His suspicions again aroused, Mar asked, "What's this place?"
"It's my place."
She touched a particular spot on the upper left corner of the door and it opened. As she walked thr
ough, lamps came on within.
"Or one of them anyway. I can't get permits for an apartment so I've appropriated rooms around the city."
Watchful, he followed.
The room was six paces square and its furnishings were denominated in one: one cot, one chair, one table, one wardrobe, and one ceramic and copper bathtub. While the first four were mundane wood and metal, the last had an ethereal presence that indicated a number of complex spells.
As she opened the double doors of the wardrobe, Nali saw him look at the tub. "You're welcome to get a quick bath while I change."
"No, thanks. You're changing your hair?"
"And my clothes. I can't move around the city looking like this. The yellow jackets would be on us the first time we passed a surveillance ward."
Using one hand to sort through the clothing hanging in the wardrobe, she used the other to thumb open a catch at her shoulder. If he had had any doubts about the firmness and sleekness of her form before, they were entirely dispelled when her not-quite-there garment slithered to the floor.
She took out a short gown of bright blue brocade and cream lace, turned about to face him, and draped it across the smooth skin of her breast and hip. "What do you think?"

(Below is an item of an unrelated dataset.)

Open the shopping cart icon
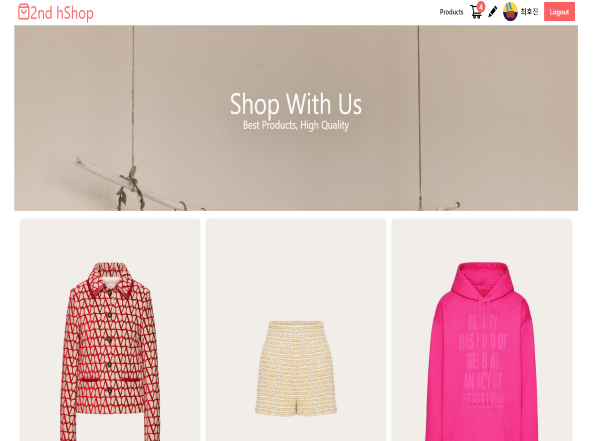This screenshot has height=441, width=593. click(476, 12)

"I don't really know, but my guess would be no. Don't you have anything plain?"
She looked at him for a long moment, showed a flash of exasperation, then re-hung the dress and took out gray trousers and a matching jacket. After dressing with marked speed, she gleaned combs and pins from her crown of purple hair, took a brush from a drawer, and began to pull it through the tangled tresses. As she did so, the purple faded to a mousy brown. Quick, efficient, and perhaps slightly angry strokes removed all trace of tangle and purple. Clasps to hold her hair off her ears and a pair of soft leather shoes completed her ensemble.
"Well?" she demanded, almost glaring.
The cut and style of her clothing still looked odd to Mar, but he thought that it probably would not to people of this time and place. As a matter of fact, with the distraction of her garish former clothing and hair style removed, she looked quite fetching.